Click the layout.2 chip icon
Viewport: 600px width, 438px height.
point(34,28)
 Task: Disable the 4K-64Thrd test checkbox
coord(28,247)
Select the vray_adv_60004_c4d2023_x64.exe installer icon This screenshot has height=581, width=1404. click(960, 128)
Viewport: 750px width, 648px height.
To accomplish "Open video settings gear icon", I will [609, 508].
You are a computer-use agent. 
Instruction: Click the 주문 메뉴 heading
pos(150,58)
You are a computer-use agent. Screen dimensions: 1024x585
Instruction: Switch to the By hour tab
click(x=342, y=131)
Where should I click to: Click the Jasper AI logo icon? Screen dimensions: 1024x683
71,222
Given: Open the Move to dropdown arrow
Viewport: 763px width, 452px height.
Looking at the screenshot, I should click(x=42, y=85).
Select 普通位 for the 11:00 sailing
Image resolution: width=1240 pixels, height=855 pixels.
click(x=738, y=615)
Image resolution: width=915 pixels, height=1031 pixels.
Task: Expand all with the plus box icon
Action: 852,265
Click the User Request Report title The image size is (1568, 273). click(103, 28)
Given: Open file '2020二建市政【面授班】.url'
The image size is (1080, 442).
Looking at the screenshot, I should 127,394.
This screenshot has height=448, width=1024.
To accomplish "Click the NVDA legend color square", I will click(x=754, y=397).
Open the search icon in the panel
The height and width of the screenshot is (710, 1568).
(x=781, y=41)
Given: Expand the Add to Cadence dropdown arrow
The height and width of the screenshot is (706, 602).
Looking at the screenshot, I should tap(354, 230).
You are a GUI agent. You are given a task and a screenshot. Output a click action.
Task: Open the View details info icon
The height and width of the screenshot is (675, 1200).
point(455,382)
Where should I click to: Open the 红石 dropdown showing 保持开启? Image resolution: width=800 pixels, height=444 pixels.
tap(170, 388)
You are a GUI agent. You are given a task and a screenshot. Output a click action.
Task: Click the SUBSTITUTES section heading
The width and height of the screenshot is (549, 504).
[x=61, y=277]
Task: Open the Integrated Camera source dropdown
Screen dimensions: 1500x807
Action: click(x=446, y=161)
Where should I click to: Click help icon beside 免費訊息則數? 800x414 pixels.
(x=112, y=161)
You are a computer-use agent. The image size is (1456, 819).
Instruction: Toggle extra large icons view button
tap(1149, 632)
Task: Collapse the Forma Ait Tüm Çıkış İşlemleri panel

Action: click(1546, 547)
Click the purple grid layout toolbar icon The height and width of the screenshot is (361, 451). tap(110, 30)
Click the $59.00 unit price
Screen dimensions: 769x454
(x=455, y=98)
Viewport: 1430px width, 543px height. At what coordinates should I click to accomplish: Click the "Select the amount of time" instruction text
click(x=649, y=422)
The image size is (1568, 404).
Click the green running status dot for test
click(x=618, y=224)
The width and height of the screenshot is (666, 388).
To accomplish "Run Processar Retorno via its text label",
• • •
Your answer should consist only of the lines from the one that holds "Click the green running status dot for test" to the end of the entries above, both ends included, each repeated exactly.

Click the green running status dot for test
click(x=618, y=224)
The width and height of the screenshot is (666, 388).
To accomplish "Run Processar Retorno via its text label",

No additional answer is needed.